(Kitco News) – Inflation is at a 40-year high, which is significantly impacting U.S. consumers. According to the University of Michigan, the number of consumers blaming inflation for eroding their living standards has risen to the highest level in 20 years.
Many gold investors are asking why gold prices have dropped for the last five consecutive weeks in this environment where inflation is out of control and the world is on the brink of a recession.
So far this month, gold prices have fallen more than $100, dropping nearly 6% and are looking to test critical long-term support below $1,700. There is a lot of frustration in the gold market and it is understandable.
However, there is one simple reason why gold is suffering. The market believes the Federal Reserve when as it maintains its stance that it will bring inflation under control. Despite all the evidence, the Federal Reserve’s credibility is intact. Of course, the Fed will bring inflation down by pushing the economy into a recession, but that is a topic for another week.
The market expects the Federal Reserve to continue to aggressively raise interest rates to slow the economy, to destroy demand in commodity markets to cool inflation.
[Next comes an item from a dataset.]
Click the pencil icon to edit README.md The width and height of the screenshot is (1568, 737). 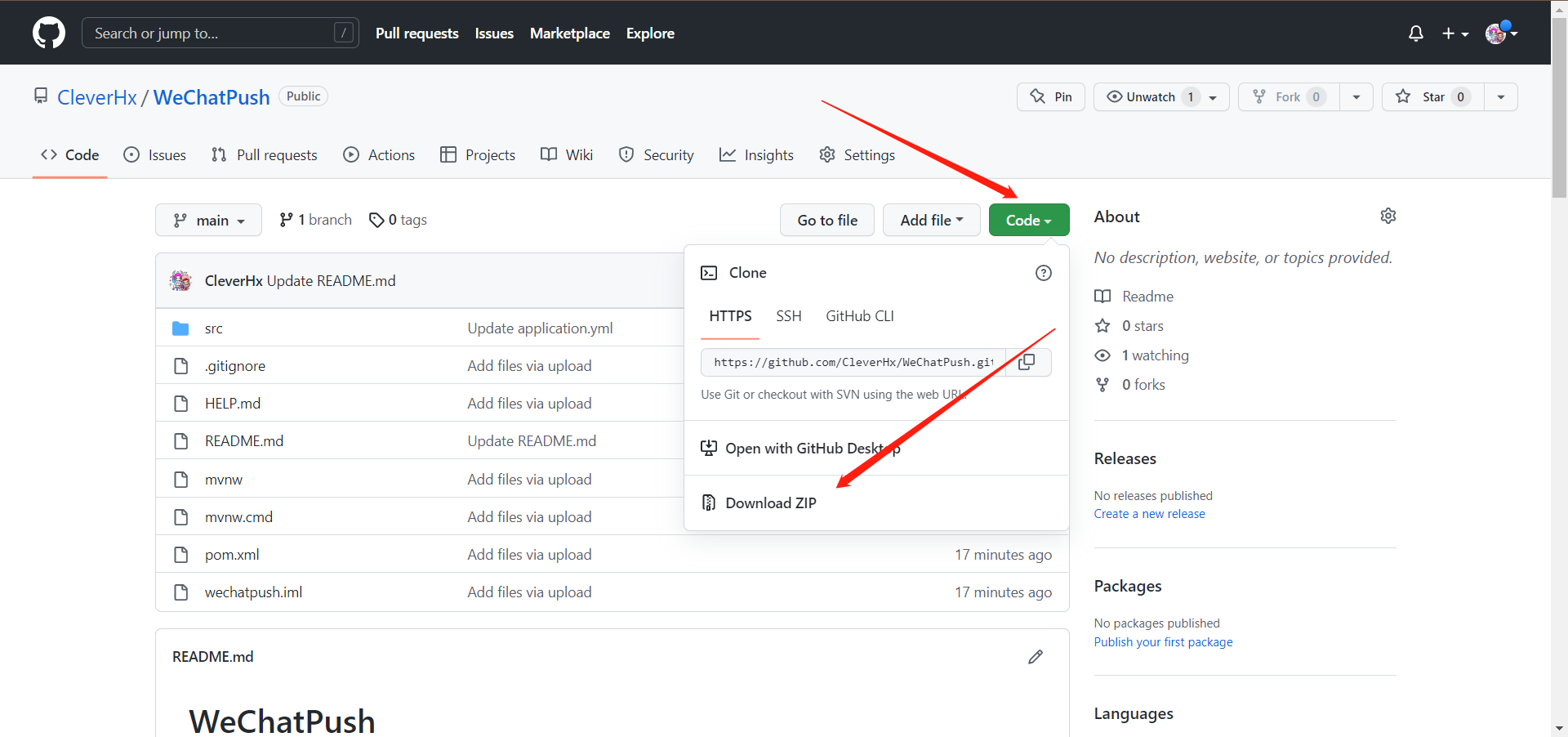click(1035, 656)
After the U.S. CPI data was released on Wednesday, markets started to price in the chance of a full 1% rate hike at the end of the month.
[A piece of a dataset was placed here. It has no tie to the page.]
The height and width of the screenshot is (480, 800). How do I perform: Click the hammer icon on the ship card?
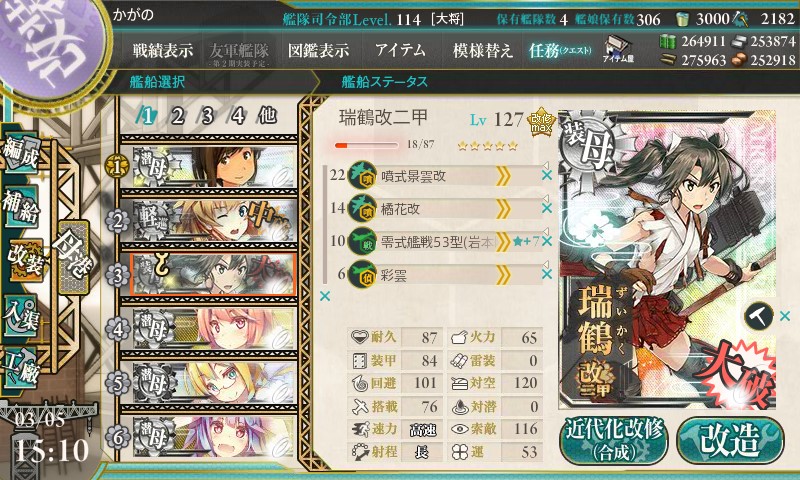pyautogui.click(x=759, y=316)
The Federal Reserve’s stance on inflation is driving real yields higher even as consumer prices rise to a 40-year high. We can see the Fed’s impact on markets; breakeven rates, the difference between nominal yields and real yields, have seen their sharpest decline in two years.
Gold is a traditional inflation hedge but investors don’t need a hedge is there is not inflation threat and that is exactly what markets are telling us.
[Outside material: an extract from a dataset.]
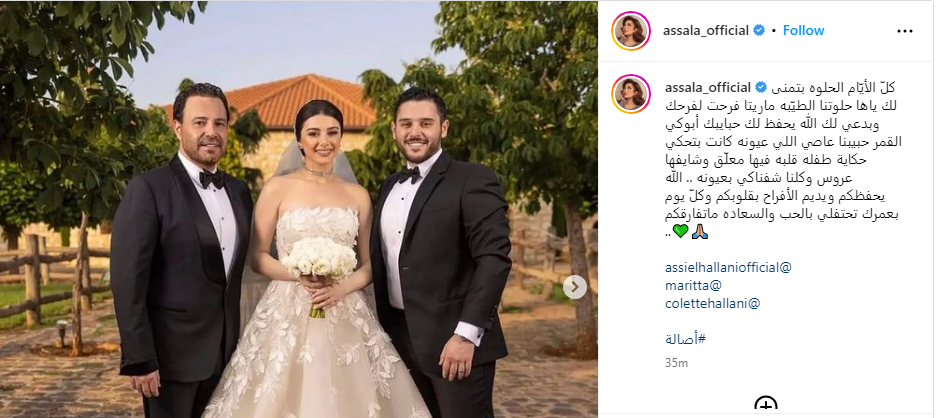Viewport: 937px width, 418px height.
Task: Click the green heart emoji in caption
Action: (681, 231)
The Five-Year/Five-year forward breakeven rate has fallen to around 2.5% this week, in line with the central bank’s long-term inflation target. This isn’t an anomaly either; The University of Michigan’s consumer sentiment survey shows that consumers see inflation hovering around 2.8%.
Although gold may be down, it is certainly not out. The U.S. central bank may have solved its inflation crisis for now, but with a recession on the horizon, it faces whole new issues.
Many analysts have said that gold will find its luster again if investors start to requestion the Federal Reserve’s credibility and commitment to inflation when economic growth starts to falter and the labor market loses significant momentum.
For now, though, keep and key on $1,700.